The Inquiry Design Model – Conceptual Principles: Disciplinary knowledge and skills are integrated within an investigation
I have stopped buying my niece and nephew presents. I know, I know. I’m a horrible aunt, right? What I do instead is give them each a coupon for a date with their Aunt Carly to do whatever they want. This past week, my four-year-old nephew and I spent the afternoon together. He wanted to bake a cake. I know what you’re thinking….that sounds like a fun day for him, a complete mess for me to clean up.
We went to the grocery and he picked out everything he wanted for the cake. Now, I didn’t just hand him the ingredients and say, “have at it!” I gave him the measuring cups, helped him scoop out the appropriate amounts, but he poured them in the bowl, cracked the eggs, and whisked it all together. When it was cooled, he spread the icing and decorated it with, what seemed like, a mountain of sprinkles. When all was said and done, it was messier than if I had made it by myself. It wasn’t going to appear on the cover of any baking magazine…more likely a “Pinterest Fail” page.
I could have just made him watch me do everything. Ultimately, I know the end game for him was to be able to eat cake. It certainly would have been a faster, cleaner process. The measuring would have been more exact and there wouldn’t have been any eggshells in the batter. He would have still told his parents that he made the cake, even though I would have been the one doing all the work. Instead, with my guidance, he was learning about baking and how to bake.
As teachers, we bear a great burden in terms of achieving results in our students’ educational growth. Social studies teachers especially can feel overwhelmed by the pressure to cover an ever-expanding content base, while also purposefully integrating disciplinary skills. The list of requirements seems daunting – and like a zero sum game.
Indeed, while working with pre-service teachers, one expressed concerns about how to implement innovative pedagogical techniques and also address the content demands.
“I don’t want to do a lecture, but how else do I know they have the information?” They feel the list of demands weighing down on them – the pressure to have the students create a wedding-quality, five-tiered cake.

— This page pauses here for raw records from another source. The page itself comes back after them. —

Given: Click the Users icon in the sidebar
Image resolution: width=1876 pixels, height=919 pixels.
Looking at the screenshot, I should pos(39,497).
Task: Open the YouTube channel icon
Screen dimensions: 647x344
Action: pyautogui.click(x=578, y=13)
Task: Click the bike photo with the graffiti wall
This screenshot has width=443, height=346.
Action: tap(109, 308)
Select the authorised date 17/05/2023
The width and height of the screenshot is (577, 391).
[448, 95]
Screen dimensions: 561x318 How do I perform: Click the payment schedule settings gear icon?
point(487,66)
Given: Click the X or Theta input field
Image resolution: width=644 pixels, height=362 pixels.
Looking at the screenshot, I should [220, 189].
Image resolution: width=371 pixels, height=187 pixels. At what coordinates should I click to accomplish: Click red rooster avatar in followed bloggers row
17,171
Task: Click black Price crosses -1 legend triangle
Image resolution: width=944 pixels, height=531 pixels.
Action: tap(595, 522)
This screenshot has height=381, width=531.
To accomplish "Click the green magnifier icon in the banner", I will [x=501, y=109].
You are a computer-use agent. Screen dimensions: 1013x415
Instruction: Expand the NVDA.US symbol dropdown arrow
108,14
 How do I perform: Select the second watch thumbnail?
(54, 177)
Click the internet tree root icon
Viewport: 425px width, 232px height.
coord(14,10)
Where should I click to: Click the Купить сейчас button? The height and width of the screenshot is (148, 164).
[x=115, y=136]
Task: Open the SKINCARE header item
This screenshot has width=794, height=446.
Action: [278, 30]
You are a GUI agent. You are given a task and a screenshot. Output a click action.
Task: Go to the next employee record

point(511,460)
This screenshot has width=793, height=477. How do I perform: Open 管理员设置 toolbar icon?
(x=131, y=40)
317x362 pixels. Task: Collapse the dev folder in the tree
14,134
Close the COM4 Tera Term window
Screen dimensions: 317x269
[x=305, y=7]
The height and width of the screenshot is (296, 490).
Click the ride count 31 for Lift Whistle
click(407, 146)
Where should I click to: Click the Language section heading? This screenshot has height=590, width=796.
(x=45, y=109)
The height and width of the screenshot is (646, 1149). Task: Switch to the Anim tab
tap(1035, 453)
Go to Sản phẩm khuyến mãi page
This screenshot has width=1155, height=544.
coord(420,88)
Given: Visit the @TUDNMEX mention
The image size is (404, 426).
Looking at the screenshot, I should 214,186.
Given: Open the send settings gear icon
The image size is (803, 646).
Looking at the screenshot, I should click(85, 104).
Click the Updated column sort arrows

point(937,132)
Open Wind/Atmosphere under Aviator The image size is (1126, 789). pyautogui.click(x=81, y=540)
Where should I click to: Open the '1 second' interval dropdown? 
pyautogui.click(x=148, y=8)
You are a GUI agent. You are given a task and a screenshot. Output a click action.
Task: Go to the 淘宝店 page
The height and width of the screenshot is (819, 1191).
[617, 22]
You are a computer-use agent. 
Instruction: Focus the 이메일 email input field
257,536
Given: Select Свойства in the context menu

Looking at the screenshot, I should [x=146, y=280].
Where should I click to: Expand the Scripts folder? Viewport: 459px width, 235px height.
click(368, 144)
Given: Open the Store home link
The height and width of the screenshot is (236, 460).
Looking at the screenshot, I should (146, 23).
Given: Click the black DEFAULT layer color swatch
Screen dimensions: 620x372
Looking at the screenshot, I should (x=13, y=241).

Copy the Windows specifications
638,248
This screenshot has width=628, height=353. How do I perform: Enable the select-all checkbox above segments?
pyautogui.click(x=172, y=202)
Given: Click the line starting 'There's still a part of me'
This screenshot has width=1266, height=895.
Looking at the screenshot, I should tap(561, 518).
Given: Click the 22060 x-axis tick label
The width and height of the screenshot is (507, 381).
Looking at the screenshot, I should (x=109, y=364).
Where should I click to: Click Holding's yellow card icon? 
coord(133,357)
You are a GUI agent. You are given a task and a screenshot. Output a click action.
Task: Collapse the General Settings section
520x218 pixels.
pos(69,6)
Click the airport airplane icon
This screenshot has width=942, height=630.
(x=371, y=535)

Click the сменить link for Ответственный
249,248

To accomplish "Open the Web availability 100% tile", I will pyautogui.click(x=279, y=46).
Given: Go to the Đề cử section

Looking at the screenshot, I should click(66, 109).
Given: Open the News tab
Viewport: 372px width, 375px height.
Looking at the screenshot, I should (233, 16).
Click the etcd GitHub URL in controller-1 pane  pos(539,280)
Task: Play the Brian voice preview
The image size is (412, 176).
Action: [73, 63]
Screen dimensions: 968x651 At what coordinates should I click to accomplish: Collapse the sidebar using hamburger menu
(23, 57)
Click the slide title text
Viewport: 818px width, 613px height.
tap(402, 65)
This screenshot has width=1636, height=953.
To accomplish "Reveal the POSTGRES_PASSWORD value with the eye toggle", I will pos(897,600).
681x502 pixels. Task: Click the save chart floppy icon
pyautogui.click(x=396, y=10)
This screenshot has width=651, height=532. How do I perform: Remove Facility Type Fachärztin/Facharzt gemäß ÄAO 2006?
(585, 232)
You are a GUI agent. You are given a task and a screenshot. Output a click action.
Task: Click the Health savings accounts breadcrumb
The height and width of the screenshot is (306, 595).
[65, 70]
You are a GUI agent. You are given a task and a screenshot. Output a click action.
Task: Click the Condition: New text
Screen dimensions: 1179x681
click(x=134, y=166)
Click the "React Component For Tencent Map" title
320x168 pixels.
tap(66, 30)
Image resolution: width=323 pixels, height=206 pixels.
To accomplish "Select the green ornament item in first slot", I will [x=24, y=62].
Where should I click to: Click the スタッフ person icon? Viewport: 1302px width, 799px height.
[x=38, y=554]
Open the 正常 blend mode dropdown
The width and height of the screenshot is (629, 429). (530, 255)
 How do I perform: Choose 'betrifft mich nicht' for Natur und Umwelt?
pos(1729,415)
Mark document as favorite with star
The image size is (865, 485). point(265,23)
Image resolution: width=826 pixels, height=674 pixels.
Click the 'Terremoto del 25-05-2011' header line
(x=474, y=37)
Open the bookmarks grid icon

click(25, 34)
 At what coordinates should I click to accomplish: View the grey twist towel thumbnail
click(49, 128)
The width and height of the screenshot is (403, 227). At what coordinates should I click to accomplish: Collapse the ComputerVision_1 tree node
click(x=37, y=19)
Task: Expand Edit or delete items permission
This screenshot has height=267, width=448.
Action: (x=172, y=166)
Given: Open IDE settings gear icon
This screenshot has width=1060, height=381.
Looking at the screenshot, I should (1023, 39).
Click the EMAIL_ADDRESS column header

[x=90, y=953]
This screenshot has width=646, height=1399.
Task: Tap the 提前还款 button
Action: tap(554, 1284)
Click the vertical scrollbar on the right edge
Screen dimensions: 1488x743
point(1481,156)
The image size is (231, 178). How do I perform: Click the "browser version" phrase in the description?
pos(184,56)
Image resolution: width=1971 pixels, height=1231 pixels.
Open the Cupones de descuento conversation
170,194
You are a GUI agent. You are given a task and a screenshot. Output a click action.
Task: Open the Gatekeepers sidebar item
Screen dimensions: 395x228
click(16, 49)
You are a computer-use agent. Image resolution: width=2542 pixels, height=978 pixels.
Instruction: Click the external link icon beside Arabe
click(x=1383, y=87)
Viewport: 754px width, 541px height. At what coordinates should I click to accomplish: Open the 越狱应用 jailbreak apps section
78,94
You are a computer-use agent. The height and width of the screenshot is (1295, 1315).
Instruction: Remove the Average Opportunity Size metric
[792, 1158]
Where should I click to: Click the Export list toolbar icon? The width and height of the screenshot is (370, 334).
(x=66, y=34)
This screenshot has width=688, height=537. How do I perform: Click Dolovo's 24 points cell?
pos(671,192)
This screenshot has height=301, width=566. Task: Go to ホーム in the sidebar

The third assumption of the C3 Framework’s Inquiry Design Model is that knowledge and skills are a part of the inquiry’s investigation. “Skills and knowledge in isolation have little value.” Unless our goal is to educate to improve our students’ chances on Jeopardy, it is vital that we consider what we want students to do with information being taught. If we want the content knowledge to have meaning—shape their intellectual abilities—they must do something with that knowledge, rather than recite it. “[P]articipation in a process of generating and critiquing the past serves to provide the basis for the acquisition of historical knowledge and understanding” (VanSledright, 2008, p. 136). Lecturing leads to memorization. Skills-based tasks lead to growth in understanding and critical thinking – it leads to their ability to think and reason through the disciplinary lenses of history, economics, geography, etc.
Though lecturing feels comfortable since we, as teachers, feel that we are controlling the information students are absorbing, to truly be effective and cultivate the abilities of our students, we need to have the courage to release the reins and let them explore the content – all with appropriate guidance. I didn’t make the cake for my nephew because I knew having him do all the steps would (1) improve his baking skills, (2) give him real ownership in the product, and (3) he would have more fun in the process.
Though doing an inquiry can feel messier than direct instruction, and it might not get the most aesthetically pleasing results (see below), it allows content knowledge and skills to develop together. When I took my nephew home, cake in tow, he described to his mom everything he did in the baking process. Then, he was able to share his cake with his family.
Much better present than a toy, right?